La autovía como símbolo

La construcción de la A-5 primero y luego de la A-66 han sido la metáfora del desarrollo de Extremadura a finales del siglo XX

Acto de inauguración de unos de los tramos de la A-66, Autovía de la Plata. :: /HOY
Acto de inauguración de unos de los tramos de la A-66, Autovía de la Plata. :: / HOY
Pablo Calvo
PABLO CALVOCáceres

Los extremeños hemos estado tan orgullosos de nuestras autovías que durante mucho tiempo nos olvidamos de viajar en tren. Hay que reconocer que aunque es verdad que el ferrocarril se olvidó de Extremadura, nosotros también nos habíamos olvidado de subir al vagón para nuestros desplazamientos, sobre todo dentro de la región. Nunca sabremos qué fue antes, si el poco número de usuarios influyó en la dejadez de Renfe o si la dejadez de Renfe espantó a los usuarios. El caso es que mientras el ferrocarril languidecía, los extremeños hablábamos orgullosos de cuánto tiempo empleábamos en ir de Badajoz a Madrid, o de Cáceres a Sevilla, o de Mérida a Plasencia por nuestras nuevas carreteras. En fin, las autovías han sido la metáfora del desarrollo de Extremadura de finales del siglo XX y principios del XXI, y a la evolución de las obras de la A-5 primero y luego de la A-66 se le puso tanto interés como ahora se observa el lento avance de la alta velocidad.

Con las autovías, kilómetro a kilómetro, piedra a piedra, Rodríguez Ibarra y Alvarez Cascos, a la sazón responsable de Fomento, se fueron haciendo amigos, de tantos tramos que inauguraron. A Borrell ya se le ha perdonado que un día dudara de la necesidad de que Extremadura estuviera conectada por autovía con Madrid porque el número de vehículos no lo justificaba. Era su etapa de ministro de Obras Públicas, después de pasar por Hacienda, y los números entonces lo eran todo. Ahora es reconocido por su defensa sensata de la unidad del territorio y la cohesión de España, pero no hay nada que una mejor a los pueblos que una buena autovía.

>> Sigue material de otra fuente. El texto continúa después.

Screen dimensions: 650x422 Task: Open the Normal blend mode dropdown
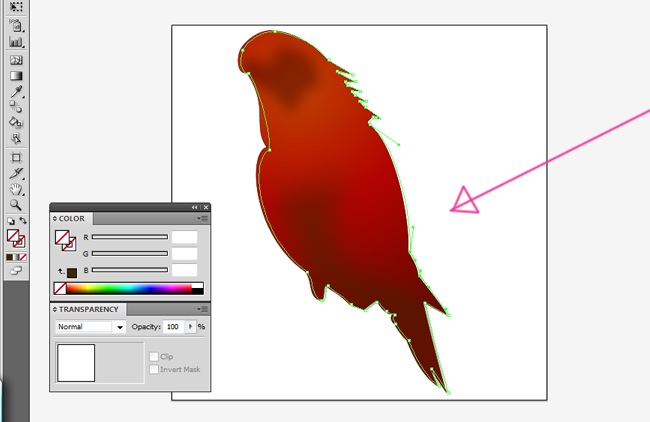90,327
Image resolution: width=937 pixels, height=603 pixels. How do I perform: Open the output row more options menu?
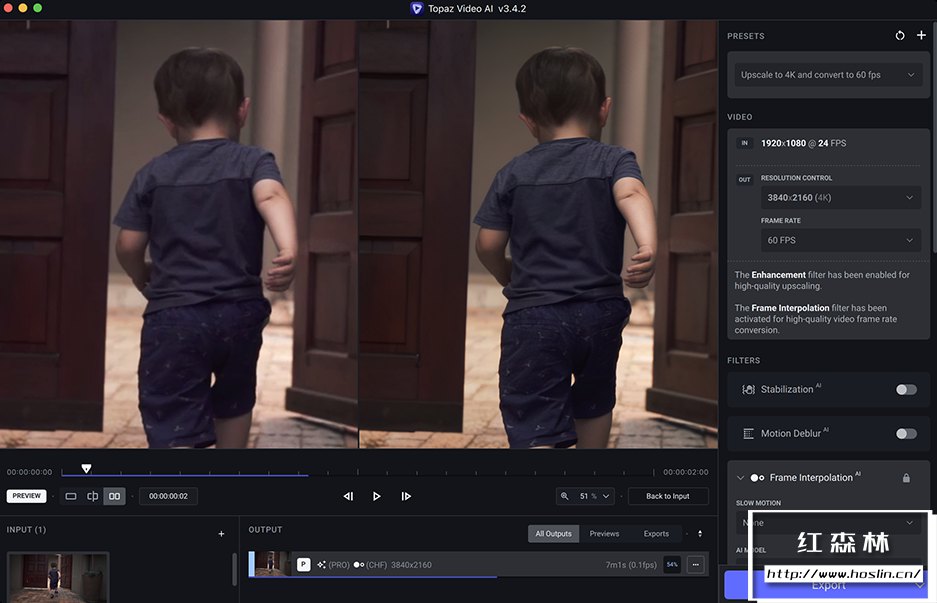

Poder circular a 120 eleva tanto la autoestima que nuestros nacionalistas, Extremadura Unida, también exigieron al PSOE que hiciera la de Trujillo a Cáceres como una de las condiciones para entregarle una vez el ayuntamiento cacereño. Y no hay ni que recordar que el hecho de que las dos capitales de provincia extremeñas no estén unidas por autovía (en realidad sí lo están, si se va por Mérida) continúa provocando una punzada de tristeza en el alma extremeña.

El globo sonda de que el Gobierno se plantea cobrar por circular por ellas puede ser un guiño a Cataluña, siempre tan quejosa de todos los peajes a los que deben hacer frente sus ciudadanos mientras los demás circulamos libremente. Cualquier razón es buena si hay ganas de irse de España.

No se me ocurre otra razón que justifique el que se haya dado rienda suelta a este asunto en plena canícula, y menos aún con la amenaza de unas elecciones generales a la vuelta del verano. Quizás es que no lo sabemos interpretar y es la mejor señal de que no tendremos que volver a las urnas y de que, como dice precisamente el titular de Fomento, José Luis Ábalos, la formación del Gobierno se arreglará en el último minuto. De lo contrario, no hay asesor de comunicación que aconseje sacar temas tan impopulares si los ciudadanos debemos votar dentro de poco.

Que el mantenimiento de las autovías cuesta mucho dinero es algo que ya sabíamos. Cuesta como todo, como los hospitales. O como el de las carreteras convencionales, pero no por ello se está pensando en cobrar por circular por ellas, que se sepa. Los extremeños, además, saldríamos perdiendo en todos los casos pues, según lo adelantado, el dinero recaudado serviría para reducir el peaje de las autopistas privadas, que no hay en Extremadura, y en liberar las peajes en aquellos tramos que vencen próximamente, como el que une Sevilla con Cádiz, que sería lo más próximo a nosotros. Casi todos los demás están en el arco mediterráneo y el País Vasco.

Se argumenta que esta circunstancia ha ido creando una red terrestre insolidaria, en la que unos pagan y otros no. Es la primera vez, que recuerde, que aunque sea de manera sutil se nos dice a los extremeños que somos insolidarios con las regiones ricas de España. Quizás deberíamos tener mala conciencia por poder circular con seguridad, sin curvas como las del Tajo que hace poco dejamos de utilizar entre Cáceres y Plasencia, o sin atravesar Almendralejo, o sin marearnos en Miravete. Todos debemos ser iguales, han dicho como principal argumento, y la igualdad consiste en pagar, aunque yo creía que era recibir los mismos servicios.